You've probably come into contact with web sites in which the browser window seemingly allowed you to move around between several different pages. The truth is that the browser really was allowing you to view several pages at once. An HTML feature known as frames allows you to divide the browser window into regions that contain separate web pages; each of these regions is known as a frame. Of course, from the user's perspective, everything comes together to form a single window of web content, but there are separate pages at work.

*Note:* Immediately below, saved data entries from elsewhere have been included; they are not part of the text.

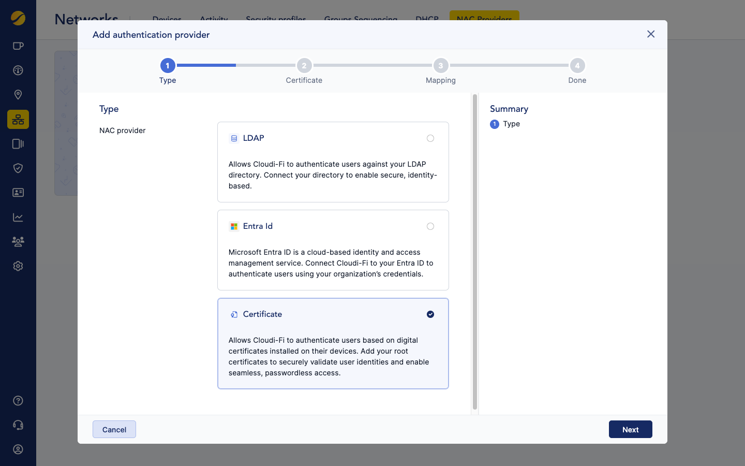Open the Security profiles tab

click(x=276, y=19)
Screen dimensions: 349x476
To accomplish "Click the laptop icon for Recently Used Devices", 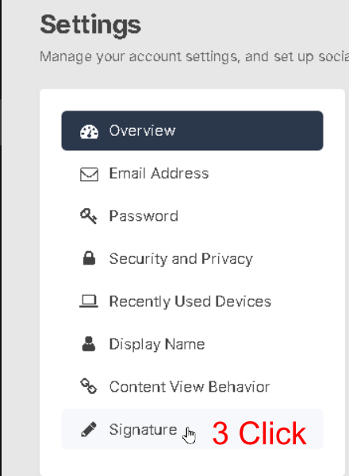I will click(89, 301).

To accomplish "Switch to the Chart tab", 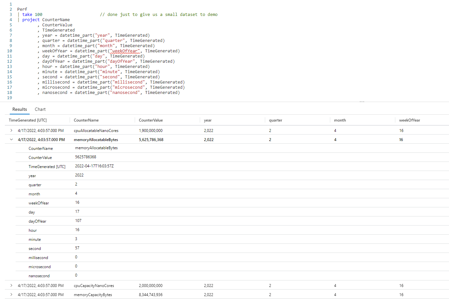I will [40, 109].
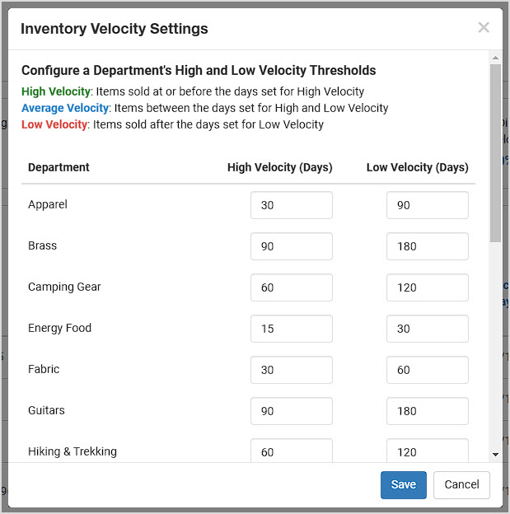The image size is (510, 514).
Task: Click Fabric High Velocity input box
Action: tap(291, 370)
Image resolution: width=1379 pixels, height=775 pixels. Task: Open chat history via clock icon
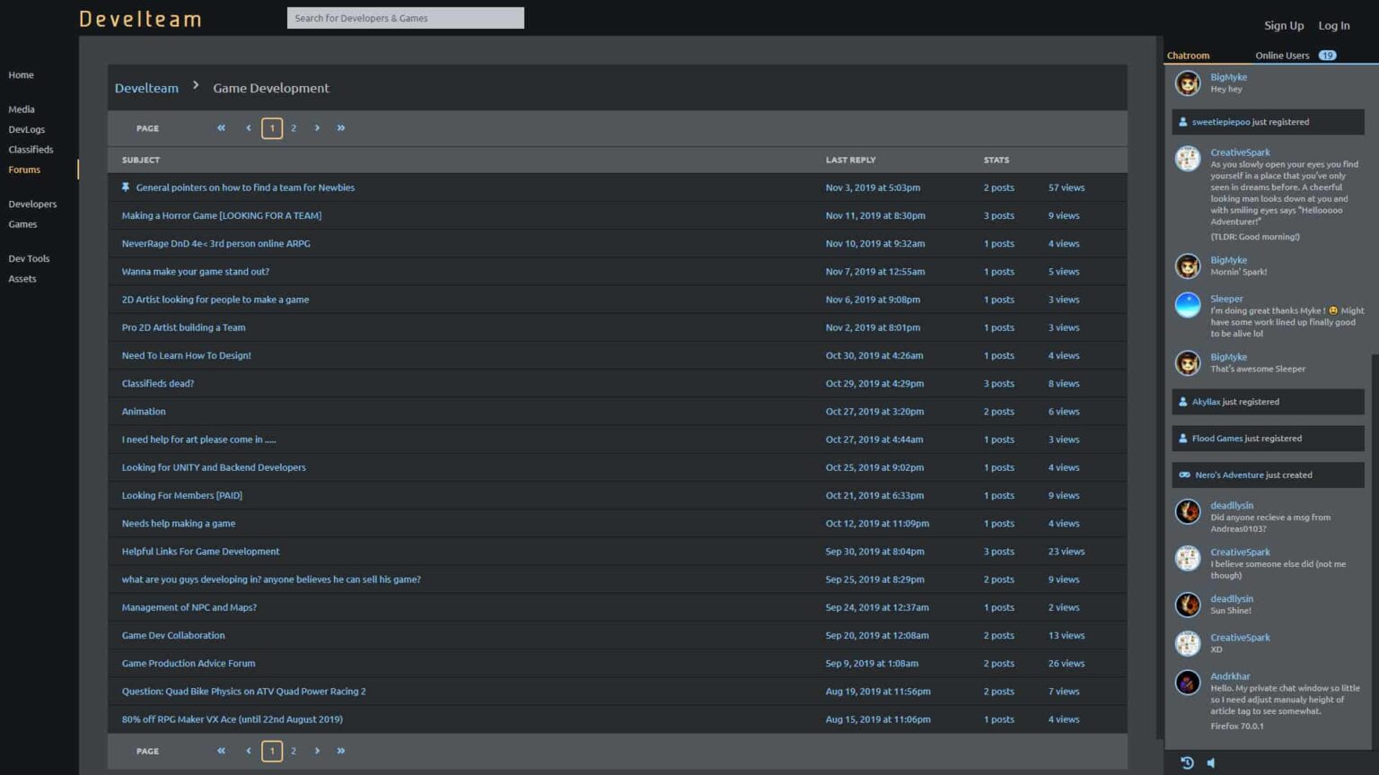[1187, 762]
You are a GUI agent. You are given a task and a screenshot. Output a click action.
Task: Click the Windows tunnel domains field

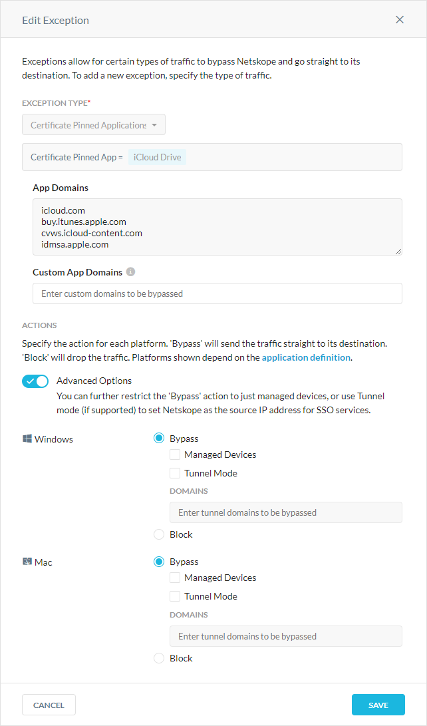click(x=285, y=512)
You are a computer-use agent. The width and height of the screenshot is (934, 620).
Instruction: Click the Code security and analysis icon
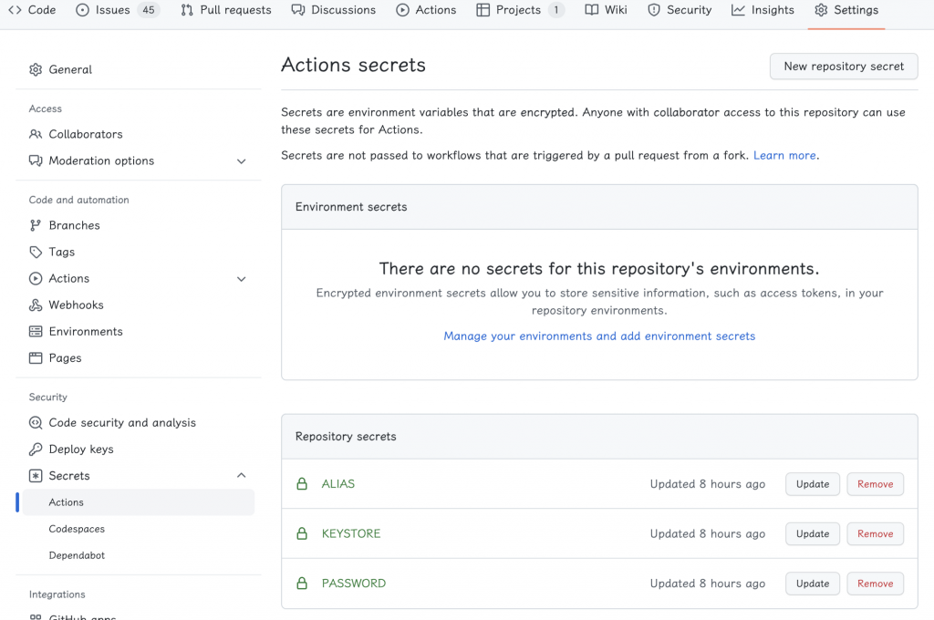(36, 423)
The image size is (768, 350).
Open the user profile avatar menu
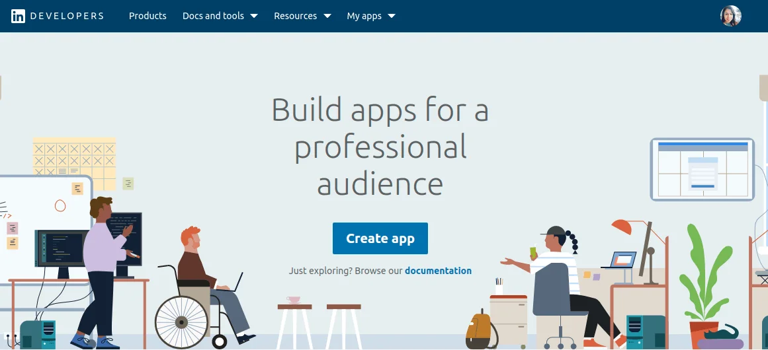click(730, 16)

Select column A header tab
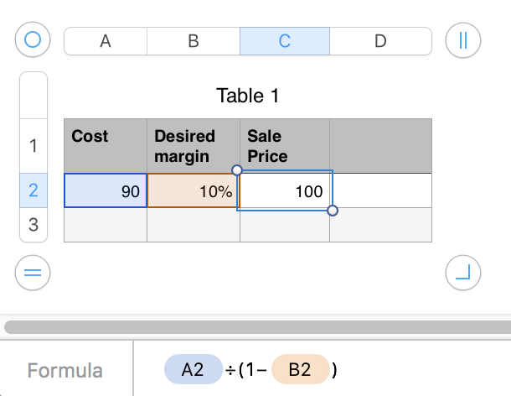pyautogui.click(x=106, y=41)
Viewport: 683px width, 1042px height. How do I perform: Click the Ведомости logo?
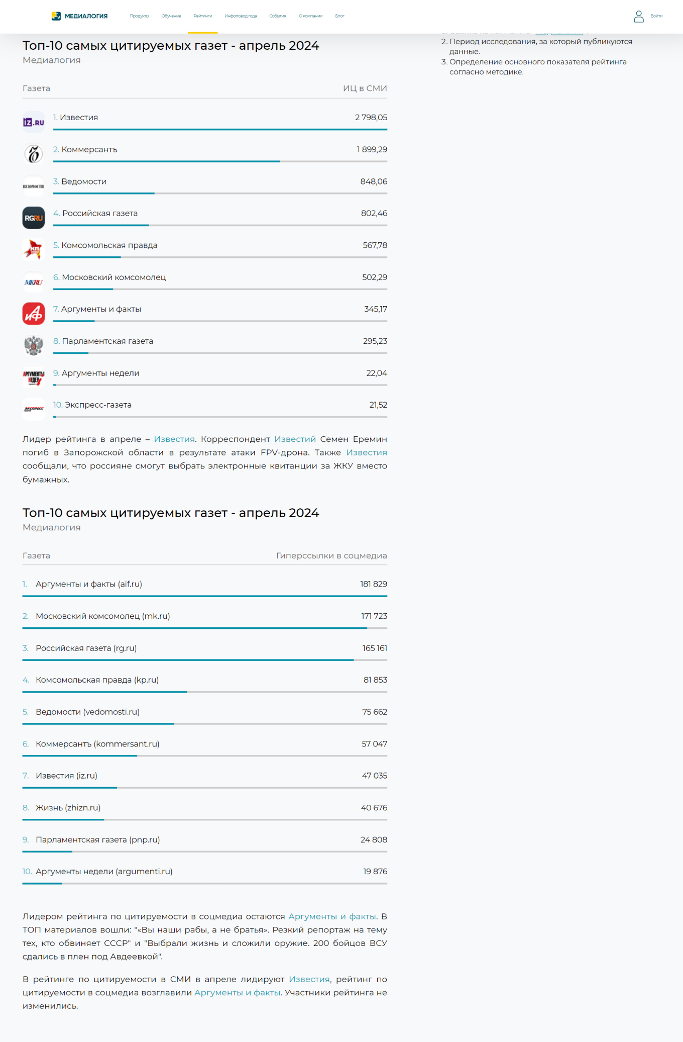click(x=34, y=186)
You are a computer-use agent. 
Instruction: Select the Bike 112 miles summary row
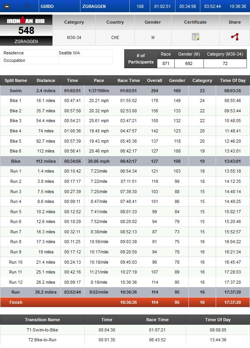[x=125, y=161]
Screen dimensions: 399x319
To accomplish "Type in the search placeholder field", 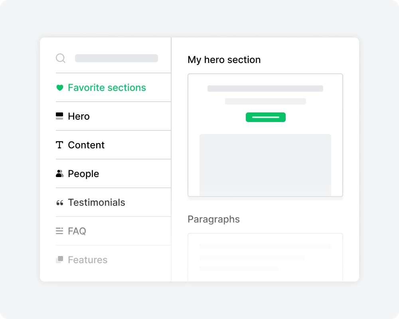I will [117, 59].
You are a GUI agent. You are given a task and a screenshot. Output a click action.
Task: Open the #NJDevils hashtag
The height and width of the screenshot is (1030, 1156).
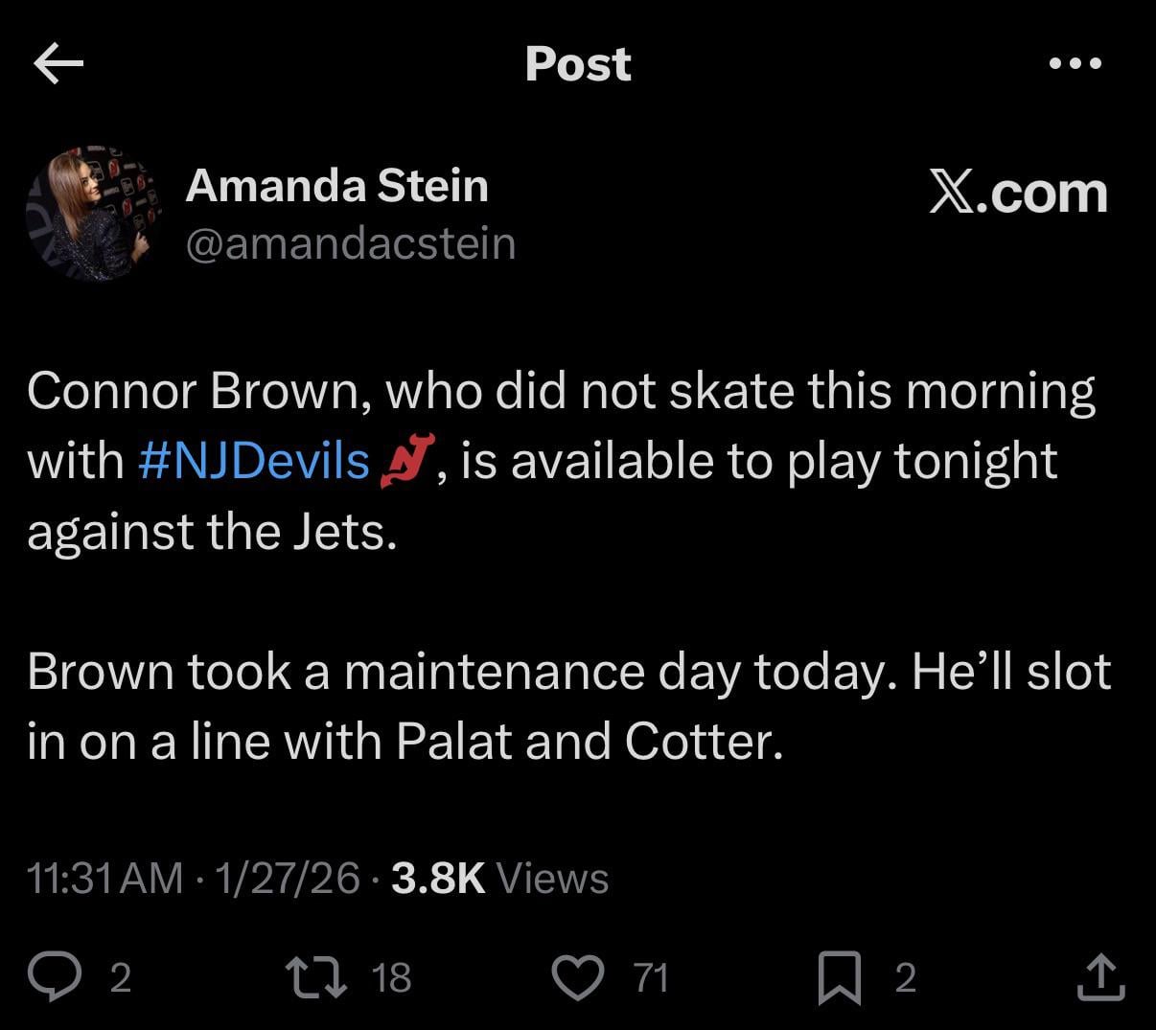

Frames are roughly similar to tables (covered in Hour 11, "Using Tables to Organize and Lay Out Your Pages") in that they allow you to arrange text and graphics into rows and columns. Unlike a table cell, however, any frame can contain links that change the contents of other frames (or itself). For example, one frame could display a table of contents page that changes the page displayed in another frame based on which links the user clicks.

Try It Yourself

Frames are basically a way of arranging and presenting several web pages at once. You'll be able to work through this hour faster and get more out of it if you have a few related web pages ready before you continue:

  • If you have an index page or table of contents for your web site, copy it to a separate directory folder so that you can experiment with it without changing the original. Copy a few of the pages that the index links to as well.

  • As you read this hour, try modifying the sample frames I present to incorporate your own web pages.